CMO50 #9: Renee McGowan, Mercer
According to Mercer’s Renee McGowan, the value of marketing is only truly realised when marketers have the opportunity to have a really strategic impact on the business.
“If you have marketing spread in a much more diverse way, driving across and within business, its impact can be much more profound,” she says. “For us, it’s embedding marketing in the business and the way we deliver experience through every channel.”
And that’s exactly why the superannuation group appointed McGowan its first chief customer officer in mid-2013.
McGowan describes her rise to the role as “progressive”. Having spent time crafting her skills in London in marketing and sales and consultancy work, she came back to Australia 10 years ago to set up a marketing team for Mercer’s retail business. Since then, she’s held different roles across the business in various locations, then was handed the opportunity to lead all customer service functions, including marketing, in 2013.
“That was the opportunity to really think about everything holistically,” she tells CMO. “It was a great opportunity for me personally but also a good leap for the business, and recognition that marketing shouldn’t be sitting on its own to drive customer outcomes. Marketing needs to be strongly embedded in the business.”
Previously, Mercer retained specialist marketing teams in consumer and retail, then another in B2B. The group’s Customer Transformation strategy, which McGowan has architected and led for the past 12 months, sees all customer service channels pooled together, with marketing sitting alongside them.
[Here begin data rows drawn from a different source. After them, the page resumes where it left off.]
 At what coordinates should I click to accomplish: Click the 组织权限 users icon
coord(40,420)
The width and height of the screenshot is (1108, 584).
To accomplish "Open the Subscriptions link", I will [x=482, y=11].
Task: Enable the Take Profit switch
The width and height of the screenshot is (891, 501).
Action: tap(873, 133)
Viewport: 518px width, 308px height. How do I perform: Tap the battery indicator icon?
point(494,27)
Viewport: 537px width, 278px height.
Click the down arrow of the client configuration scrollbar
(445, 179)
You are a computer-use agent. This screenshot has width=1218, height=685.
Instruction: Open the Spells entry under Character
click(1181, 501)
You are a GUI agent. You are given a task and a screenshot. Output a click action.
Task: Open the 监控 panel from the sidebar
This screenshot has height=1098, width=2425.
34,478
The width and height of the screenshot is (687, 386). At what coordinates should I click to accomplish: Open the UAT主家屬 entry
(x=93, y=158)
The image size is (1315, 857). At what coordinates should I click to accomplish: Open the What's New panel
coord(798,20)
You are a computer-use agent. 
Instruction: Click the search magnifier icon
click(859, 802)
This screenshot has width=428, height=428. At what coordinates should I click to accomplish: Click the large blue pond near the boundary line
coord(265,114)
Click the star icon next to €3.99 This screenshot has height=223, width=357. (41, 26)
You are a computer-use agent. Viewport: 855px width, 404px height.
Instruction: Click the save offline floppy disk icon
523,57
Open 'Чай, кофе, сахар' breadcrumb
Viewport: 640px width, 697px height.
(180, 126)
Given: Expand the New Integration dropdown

“This is so marketing could lead the way on what that experience brand should be, and how it should play out,” McGowan says. “To engage with our superannuation customers in a meaningful way and to deliver that experience brand, we needed to be leading experience with marketing. Rather than just data driving marketing activities, it was data driving marketing activities that drive business activities and ultimately, a service experience. That’s where we get the power.”
Mercer’s overarching strategy is based on delivering a step-change in customer and marketing capability across three core areas of the organisation. The first is digital transformation, and Mercer has replaced public and secure websites and digital platforms with personalised, contextualised digital user experiences across any device.
The second focal point was customer management, and to address this, the group has replaced legacy CRM systems with the Salesforce One platform. The third component was marketing automation, and Mercer is using Salesforce’s Marketing Cloud and real-time analytics to overhaul and unite customer experiences and marketing across all channels.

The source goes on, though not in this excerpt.